We will add new interface PhysicalNode (or extending RelNode) with methods: 

- Pair<RelTraitSet,List<RelTraitSet>> requireTraits(RelTraitSet required);
  pair.left is the current operator's new traitset, pair.right is the list of 
children's required traitset.

- RelNode passThrough(RelTraitSet required); 
  Default implementation will call above method requireTraits() and 
RelNode.copy() to create new RelNode. Available to be overriden for physical 
operators to customize the logic.

The planner will call above method on MergeJoin operator to pass the required 
traits (Hash[a]) to Mergejoin's child operators.

We will get a new MergeJoin:
 MergeJoin hash[a] 
          |---- TableScan R hash[a] (RelSubset)
          +---- TableScan S hash[a] (RelSubset)

Now the MEMO group looks like:
   | Group No | Operator    | Derived Traits       | Required Traits      |
   | ---------- | -------- ----- | -------------------- | --------------------- 
|
   | Group1   | Aggregate   | Hash[a]                 | N/A                     
   |
   | Group2   | MergeJoin   | Hash[a,b], Hash[a]| Hash[a]                  |
   | Group3   | TableScan R | None                    | Hash[a,b], Hash[a] |
   | Group4   | TableScan S | None                    | Hash[a,b], Hash[a] |

Calcite user may choose to ignore / not implement the interface to keep the 
original behavior.

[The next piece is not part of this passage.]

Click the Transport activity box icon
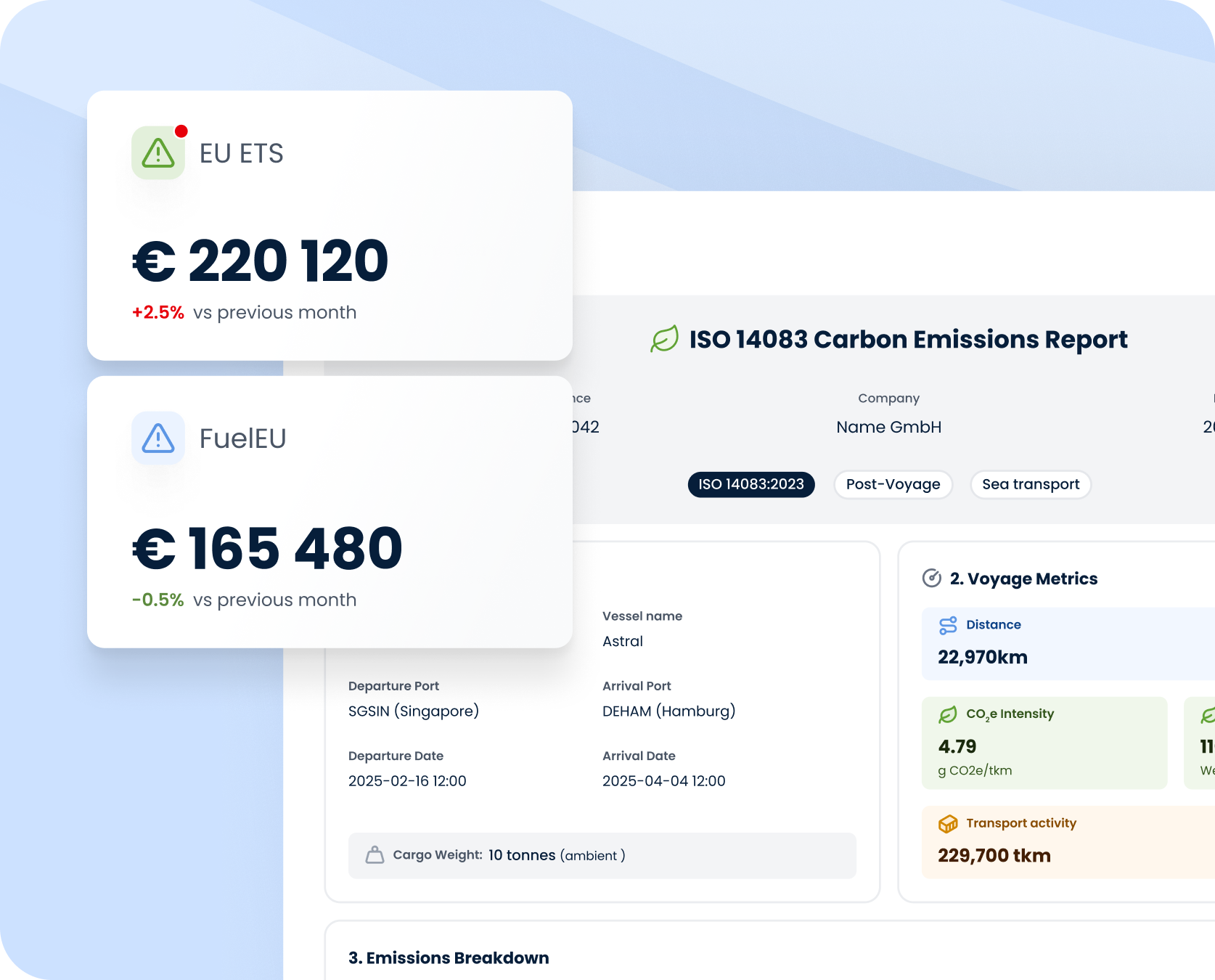point(948,823)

Each physical operator, according to its own logic, decides 
whether passThrough() should pass traits down or not by returning:
- a non-null RelNode, which means it can pass down
- null object, which means can't pass down

2. Provide option to disable AbstractConverter
Once the plan can request traits in top-down way in the framework, many system 
don't need AbstractConverter anymore, since it is just a intermediate operator 
to generate physical sort / exchange. For those, we can provide option to 
disable AbstractConverter, generate physical enforcer directly by adding a 
method to interface Convention:
- RelNode enforce(RelNode node, RelTraitSet traits);

The default implementation may just calling changeTraitsUsingConverters(), but 
people may choose to override it if the system has special needs, like several 
traits must implement together, or the position of collation in RelTraitSet is 
before distribution.

3. Top-down driven, on-demand rule apply
For every RelNode in a RelSet, rule is matched and applied sequentially, newly 
generated RelNodes are added to the end of RelNode list in the RelSet waiting 
for rule apply. RuleQueue and DeferringRuleCall is not needed anymore. This 
will make space pruning and rule mutual exclusivity check possible.

There are 3 stages for each RelSet:
a). Exploration: logical transformation, yields logical nodes
b). Implementation: physical transformation, yields physical nodes
c). Optimization: trait request, enforcement

The general process looks like:
- optimize RelSet X:
implement RelSet X
    for each physical relnode in RelSet X:
        // pass down trait requests to child RelSets
        for each child RelSet Y of current relnode:
            optimize RelSet Y

- implement RelSet X:
    if X has been implemented:
        return
explore RelSet X
    for each relnode in RelSet X:
        apply physical rules
- explore RelSet X:
     if X has been explored 
        return
for each relnode in RelSet X:
        // ensure each child RelSet of current relnode is explored
for each child RelSet Y of current relnode:
           explore RelSet Y
        apply logical rules on current relnode

Basically it is a state machine with several states: Initialized, Explored, 
Exploring, Implemented, Implementing, Optimized, Optimizing and several 
transition methods: exploreRelSet, exploreRelNode, implementRelSet, 
implementRelNode, optimizeRelSet, optimizeRelNode...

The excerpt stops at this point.